PAS opponents offer several arguments varying from pragmatic to philosophical. The opponents argue that PAS is inconsistent with some of the professional and ethical principles. The opponents worry that the expansion of PAS could cause additional, unintentional harm via a slippery slope, suicide contagion, and the deaths of patients who suffer from depression (Sulmasy & Mueller, 2017). They argue that PAS creates non-assisted suicide more pleasant for others. Some opponents of PAS express concerns that after physicians are engaged in the hastening deaths of patients’ businesses, they would be engaging in the slippery slope. Those against PAS also argue that more than 70% of patients who decide PAS have cancer and are elderly yet fewer than 5% are referred to a psychologist or psychiatrist to rule out medical depression (Dugdale et al., 2019). They can, therefore, cause additional harm to their patients.
Conclusion
Physician-assisted suicide remains a contentious topic relevant to the patient’s care. However, PAS is continuing to gain acceptance in some countries across the world as it is seen as the best way to help terminally ill patients. My opinion on PAS is that I support it. I believe patients have the right to choose death over life or life over death.
References
Dugdale, L. S., Lerner, B. H., & Callahan, D. (2019). Pros and cons of physician aid in dying. The Yale Journal of Biology and Medicine, 92(4), 747–750. Web.

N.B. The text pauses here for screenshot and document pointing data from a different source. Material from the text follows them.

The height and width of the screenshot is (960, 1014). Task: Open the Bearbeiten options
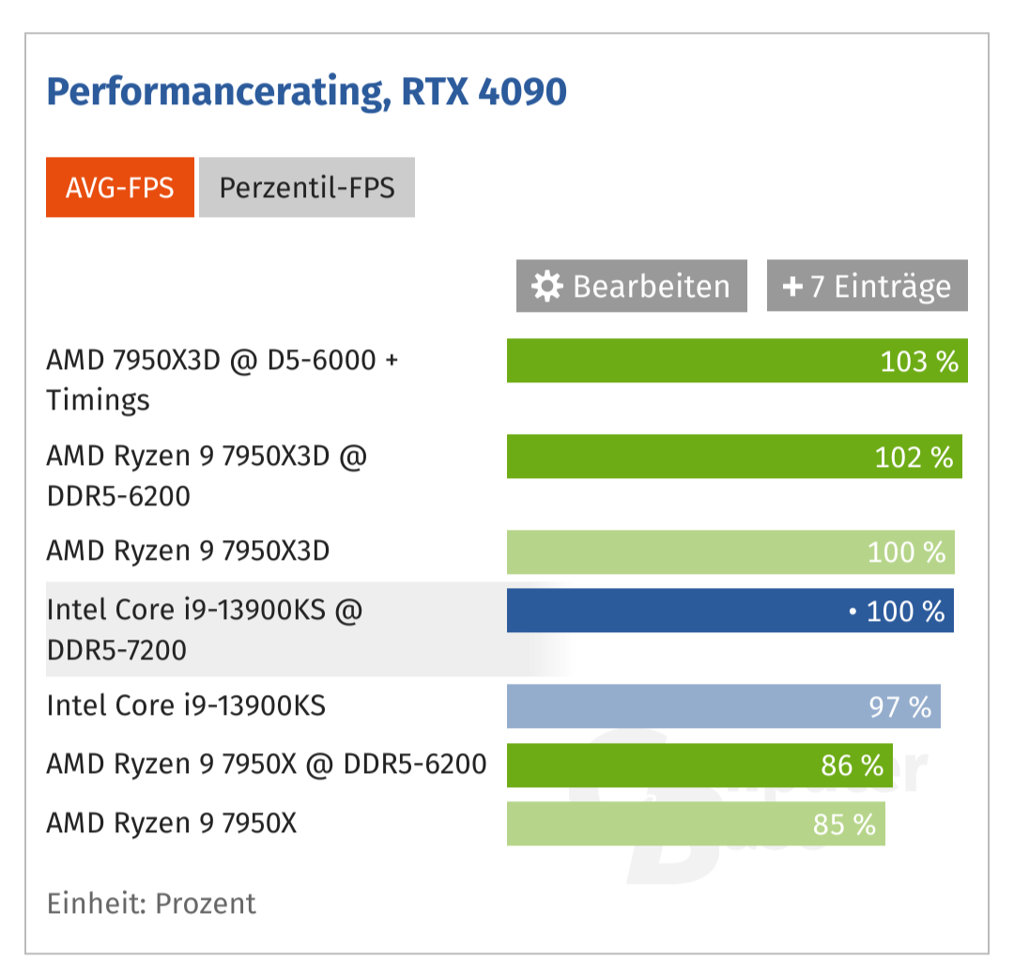tap(630, 286)
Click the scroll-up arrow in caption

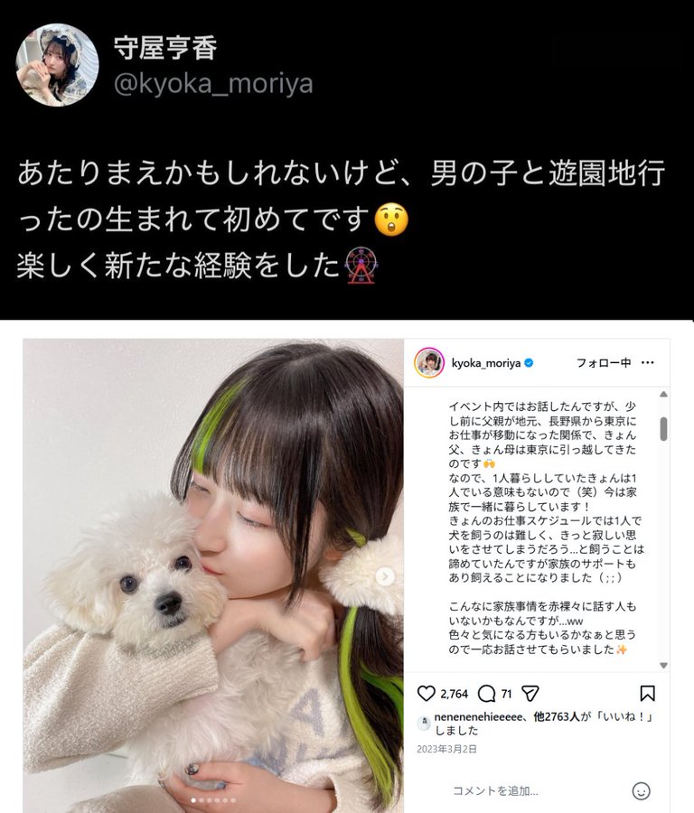[663, 395]
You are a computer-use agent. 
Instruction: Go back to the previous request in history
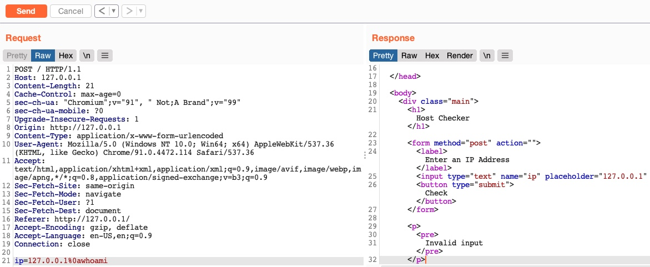pyautogui.click(x=102, y=11)
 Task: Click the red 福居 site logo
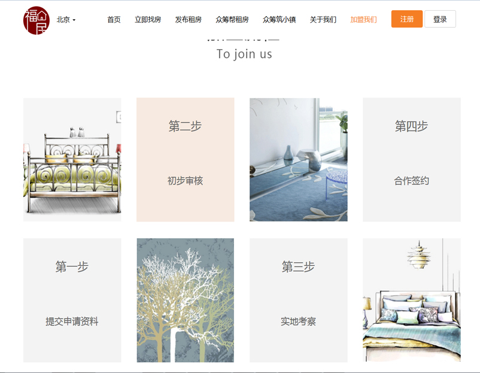37,20
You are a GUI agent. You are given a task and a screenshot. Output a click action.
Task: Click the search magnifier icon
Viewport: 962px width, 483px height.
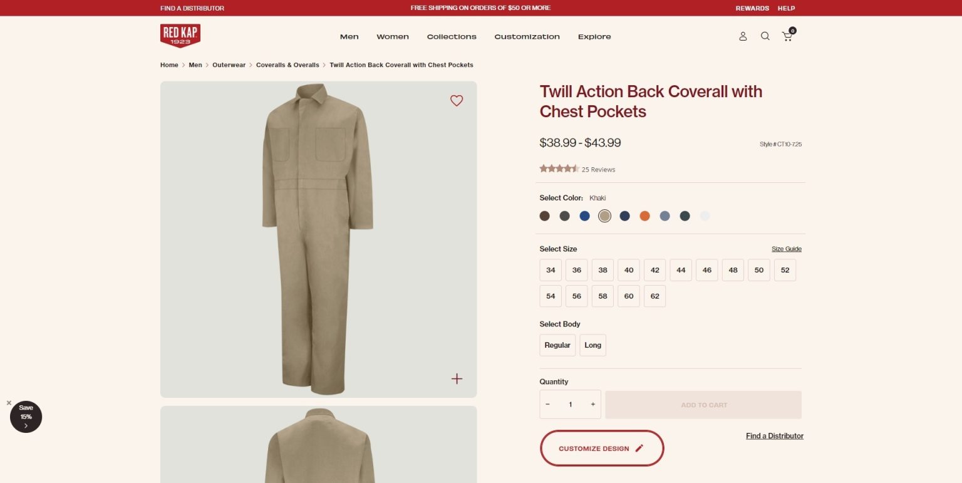coord(765,36)
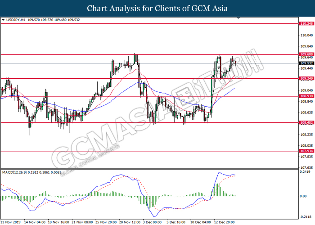Viewport: 315px width, 225px height.
Task: Click the small triangle beside USDJPY,H4
Action: [4, 20]
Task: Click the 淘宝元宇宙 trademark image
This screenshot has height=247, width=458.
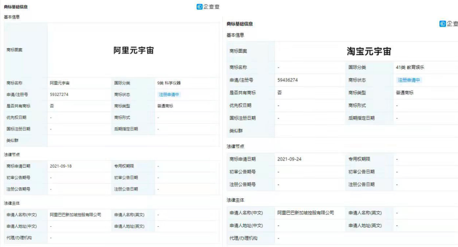Action: point(369,51)
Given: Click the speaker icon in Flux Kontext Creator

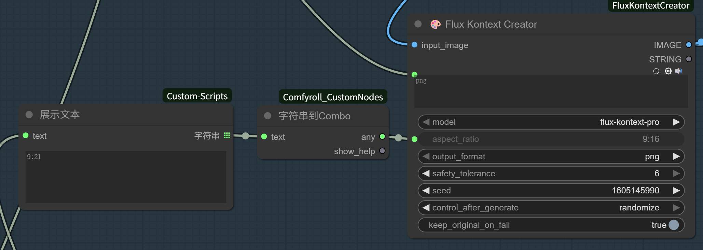Looking at the screenshot, I should 678,71.
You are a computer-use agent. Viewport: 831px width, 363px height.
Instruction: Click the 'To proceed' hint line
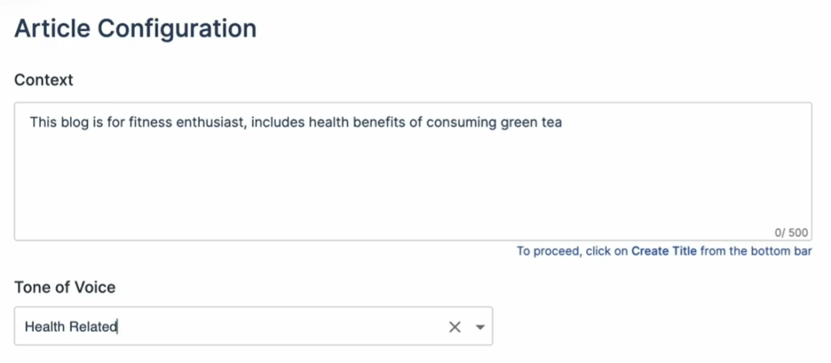(572, 251)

O’Rourke, M. A. (2019). Physician-assisted suicide (PAS)/Physician aid in dying (PAD) at the end of the day. Practical Radiation Oncology, 9(6), 384-386. Web.
Pence, G. (2021). Medical ethics: Accounts of ground-breaking cases (9th ed.). McGraw Hill Education.
Sulmasey, L.S. & Mueller, P.S. (2017). Ethics and the legalization of physician-assisted suicide: an American college of physicians position paper. Annals of Internal Medicine, 167(8), 576-578. Web.